- [WRITTEN INSTRUCTION 1]: In the listing below, reproduce verbatim every line from the one containing "Task: Open the Customers" down to the one containing "This screenshot has width=627, height=616.", with both of those lines included.

A small Symphony bot that attempts to unfurl URLs posted to any chat or room the bot is invited to.
"Unfurling" involves reading a variety of metadata from the given URL (title, server-preferred URL, description, preview image, etc.), formatting those elements into a human-readable message, and posting it back to the same chat.
Here it is in action:
The bot is running in the production Symphony network, hosted in the Foundation's production pod,
and is enabled for cross-pod communication (so users in other pods can connect to the bot and use it). As a result,
there is no installation process, beyond requesting a connection to the bot in the Symphony directory - the bot is
running as a user called Unfurl Bot
, in the Foundation
pod. Note that the bot will take up to 30
minutes to accept new connection requests.
And of course you can always download the bot in source form and build and run it that way, if you'd prefer. The remainder of this document provides instructions on how to do that.
unfurl bot is configured via a single, optional EDN file that may be specified on the command line via the "-c" command line option. You can also provide a "-h" command line option to get help on all of the command line options the bot supports.
The configuration file is traditionally called config.edn
(but may be called anything you like) and may be stored anywhere
that can be read by the bot's JVM process via standard POSIX file I/O. It's loaded using the aero
library - see the aero documentation for details on the various advanced
options aero supports.
The bot ships with a default config.edn
file
that will be read if a config file is not specified on the command line. This file delegates basically all configuration to
environment variables, allowing the administrator to deploy and run the bot as a standalone uberjar, and configure it exclusively
from the runtime environment.

- [WRITTEN INSTRUCTION 2]: According to the passage on the Symphony unfurl bot, how long may the bot take to accept new connection requests?

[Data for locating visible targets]

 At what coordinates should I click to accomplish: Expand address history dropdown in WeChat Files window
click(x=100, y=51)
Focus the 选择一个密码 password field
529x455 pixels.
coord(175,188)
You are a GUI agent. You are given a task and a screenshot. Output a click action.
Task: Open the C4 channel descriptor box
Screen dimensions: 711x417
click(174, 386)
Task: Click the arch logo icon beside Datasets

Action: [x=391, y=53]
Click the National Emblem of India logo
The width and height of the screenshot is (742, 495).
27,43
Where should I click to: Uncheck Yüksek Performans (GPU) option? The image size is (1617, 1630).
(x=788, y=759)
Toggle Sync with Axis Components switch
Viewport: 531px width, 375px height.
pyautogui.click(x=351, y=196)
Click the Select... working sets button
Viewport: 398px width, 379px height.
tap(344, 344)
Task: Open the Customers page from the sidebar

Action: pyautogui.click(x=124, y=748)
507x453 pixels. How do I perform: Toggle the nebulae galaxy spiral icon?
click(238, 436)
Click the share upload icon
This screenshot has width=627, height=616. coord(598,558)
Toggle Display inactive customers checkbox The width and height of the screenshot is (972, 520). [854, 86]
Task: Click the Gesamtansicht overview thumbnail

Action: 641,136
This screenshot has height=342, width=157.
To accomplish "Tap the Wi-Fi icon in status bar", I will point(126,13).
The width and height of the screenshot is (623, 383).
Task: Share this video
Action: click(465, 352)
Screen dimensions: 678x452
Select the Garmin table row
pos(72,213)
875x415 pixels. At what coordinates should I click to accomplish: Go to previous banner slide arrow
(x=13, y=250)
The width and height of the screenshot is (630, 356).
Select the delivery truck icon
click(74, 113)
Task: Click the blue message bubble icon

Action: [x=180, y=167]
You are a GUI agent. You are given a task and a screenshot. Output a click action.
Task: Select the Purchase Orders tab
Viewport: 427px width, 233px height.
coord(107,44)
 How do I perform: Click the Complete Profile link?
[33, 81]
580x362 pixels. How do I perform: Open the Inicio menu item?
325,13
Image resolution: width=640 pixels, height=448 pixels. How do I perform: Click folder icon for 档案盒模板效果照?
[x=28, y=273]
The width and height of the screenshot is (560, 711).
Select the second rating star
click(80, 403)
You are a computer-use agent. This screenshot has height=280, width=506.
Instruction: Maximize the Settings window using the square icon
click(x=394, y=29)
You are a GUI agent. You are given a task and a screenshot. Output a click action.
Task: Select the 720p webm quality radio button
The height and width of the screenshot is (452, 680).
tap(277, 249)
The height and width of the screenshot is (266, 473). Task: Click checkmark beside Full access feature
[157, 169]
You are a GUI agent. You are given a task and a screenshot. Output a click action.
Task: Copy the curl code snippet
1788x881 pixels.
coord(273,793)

- [COMPLETE OUTPUT 1]:
Task: Open the Customers page from the sidebar

Action: pyautogui.click(x=124, y=748)
507x453 pixels. How do I perform: Toggle the nebulae galaxy spiral icon?
click(238, 436)
Click the share upload icon
This screenshot has width=627, height=616. coord(598,558)

- [COMPLETE OUTPUT 2]: Up to 30 minutes.